— Start of Task input —

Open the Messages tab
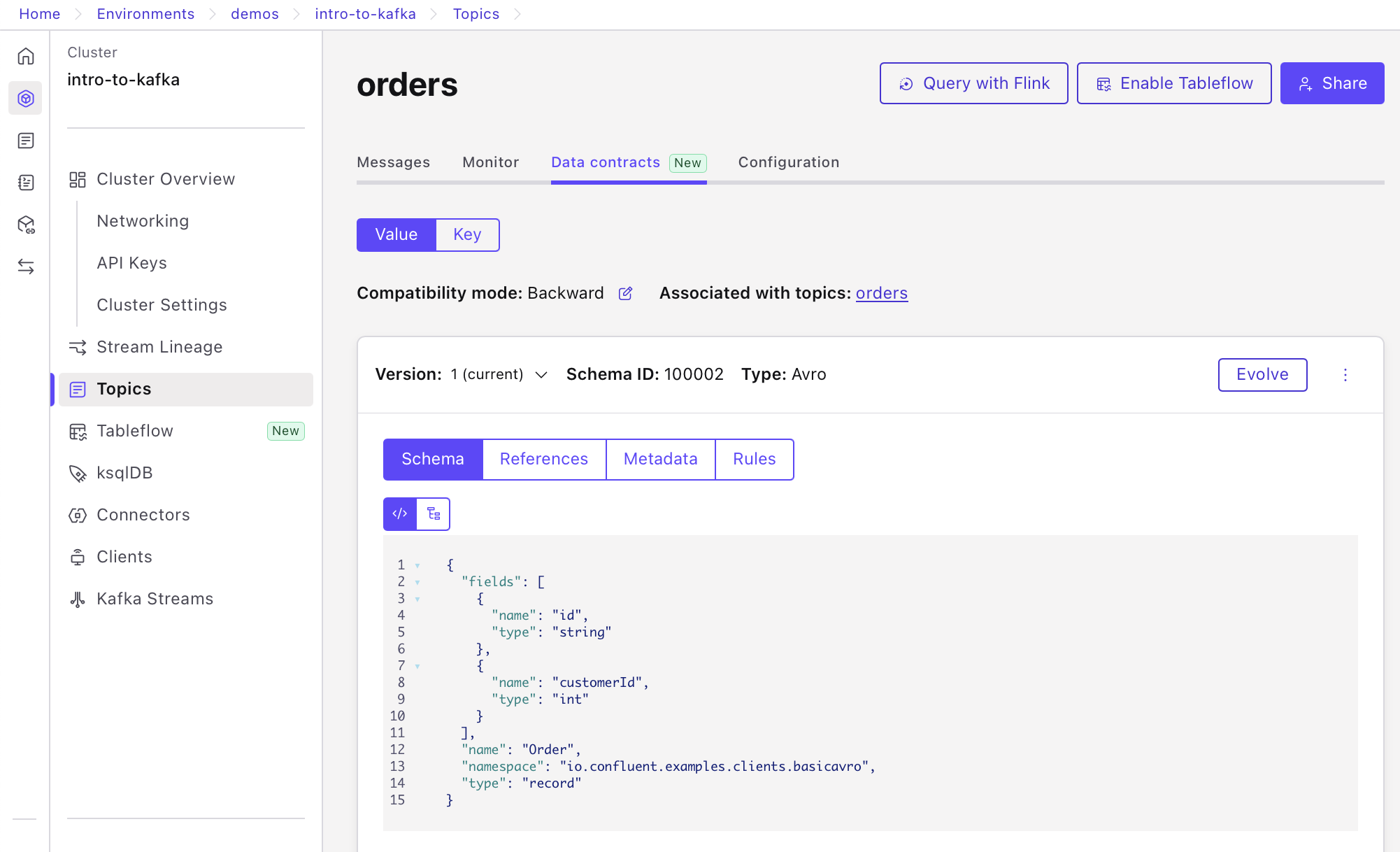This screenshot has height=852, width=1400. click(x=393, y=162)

— End of Task input —
— Start of Task input —

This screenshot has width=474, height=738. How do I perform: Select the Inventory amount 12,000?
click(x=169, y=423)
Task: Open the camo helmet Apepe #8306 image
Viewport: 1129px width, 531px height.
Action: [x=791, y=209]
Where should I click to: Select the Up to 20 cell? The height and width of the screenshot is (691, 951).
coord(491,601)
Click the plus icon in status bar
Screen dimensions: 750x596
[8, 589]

— End of Task input —
— Start of Task input —

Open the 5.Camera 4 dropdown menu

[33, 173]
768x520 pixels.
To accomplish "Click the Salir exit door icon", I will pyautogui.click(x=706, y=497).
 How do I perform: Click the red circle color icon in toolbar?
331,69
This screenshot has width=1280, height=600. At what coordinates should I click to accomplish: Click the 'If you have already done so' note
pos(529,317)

— End of Task input —

### What this task involves
Give the lines from the line with "768x520 pixels." to the line with "pos(529,317)" again, swapping "red circle" for "green circle" and leaving everything else unchanged.

### Answer in full
768x520 pixels.
To accomplish "Click the Salir exit door icon", I will pyautogui.click(x=706, y=497).
 How do I perform: Click the green circle color icon in toolbar?
331,69
This screenshot has width=1280, height=600. At what coordinates should I click to accomplish: Click the 'If you have already done so' note
pos(529,317)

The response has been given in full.